### Exercise goal
Set down, unchanged, the line holding "Viewport: 1429px width, 440px height." and all lines that follow it to the end of the material, leaving pictures out.

Start of Excerpted data

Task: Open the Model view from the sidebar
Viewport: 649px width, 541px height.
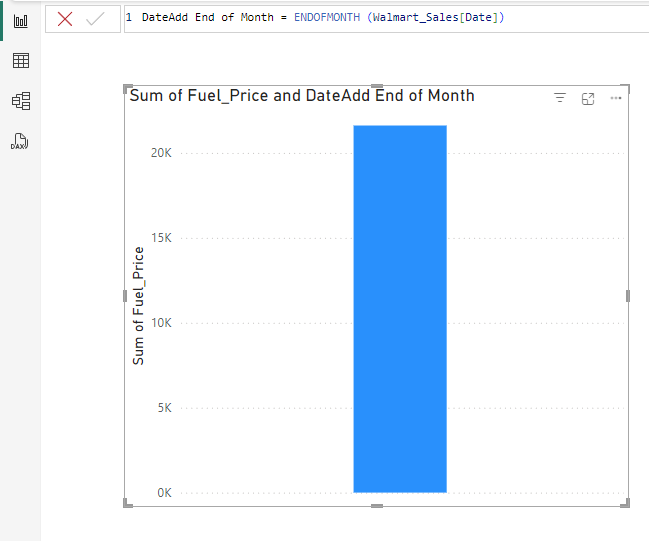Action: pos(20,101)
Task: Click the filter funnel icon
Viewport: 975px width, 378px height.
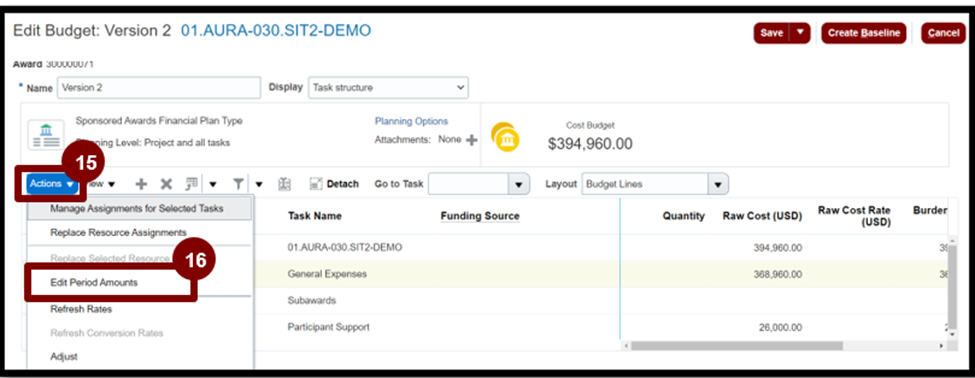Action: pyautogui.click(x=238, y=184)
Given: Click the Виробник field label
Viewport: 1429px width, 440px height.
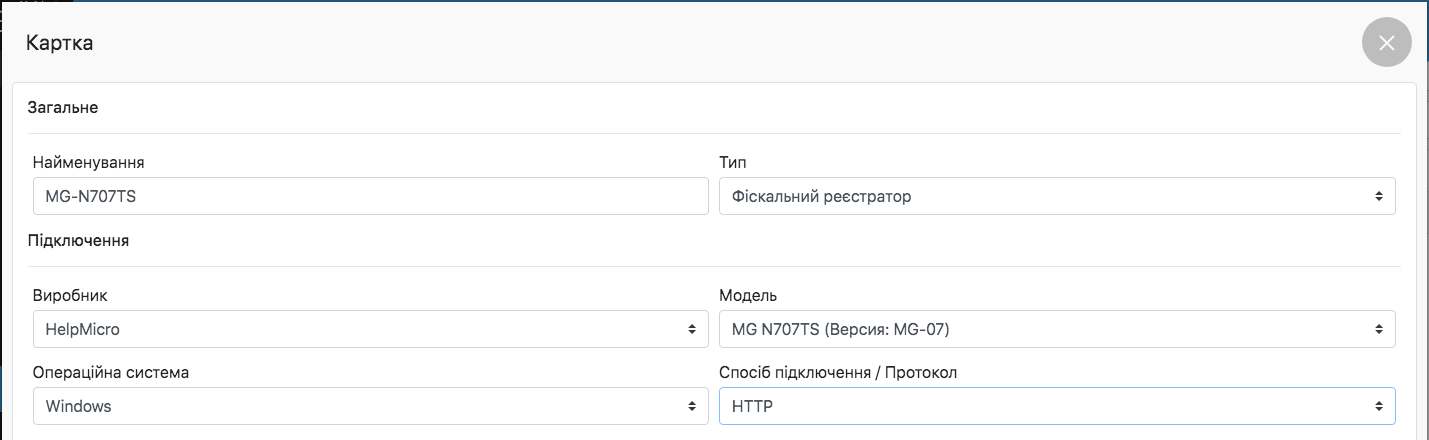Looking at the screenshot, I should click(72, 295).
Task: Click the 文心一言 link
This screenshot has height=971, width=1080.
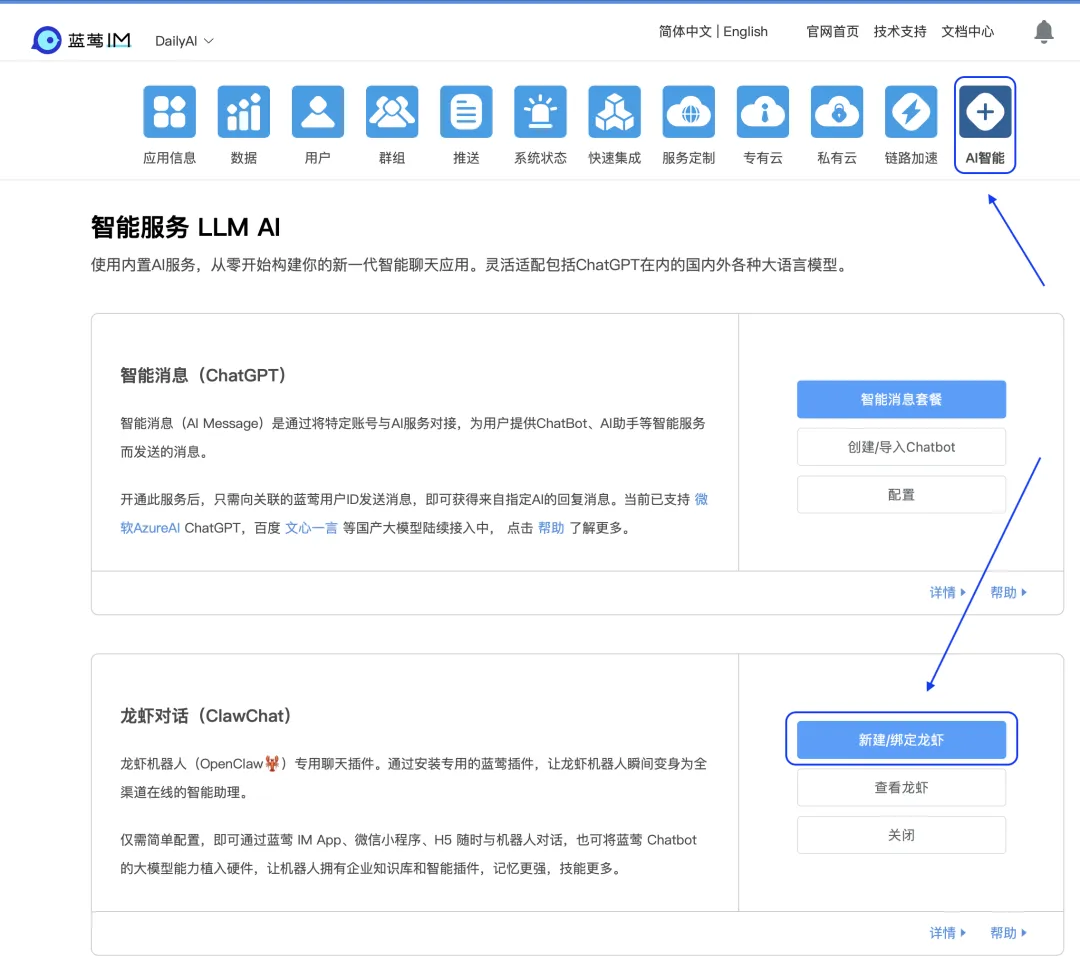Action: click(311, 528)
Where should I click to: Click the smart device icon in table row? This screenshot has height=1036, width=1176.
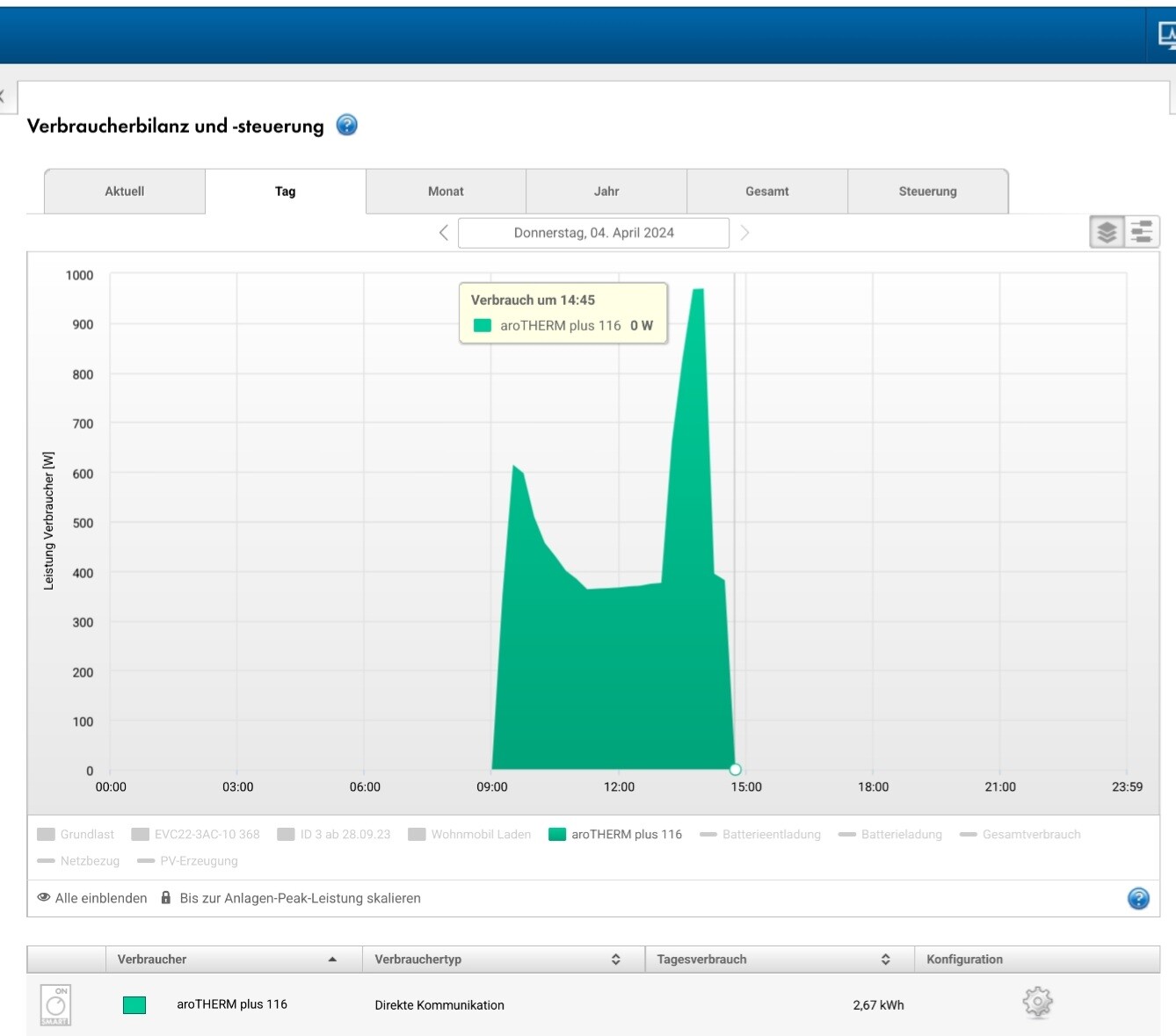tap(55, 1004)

End of Excerpted data

### Exercise solution
Viewport: 1429px width, 440px height.
Looking at the screenshot, I should click(72, 295).
Task: Click the 文心一言 link
This screenshot has height=971, width=1080.
Action: click(311, 528)
Where should I click to: Click the smart device icon in table row? This screenshot has height=1036, width=1176.
tap(55, 1004)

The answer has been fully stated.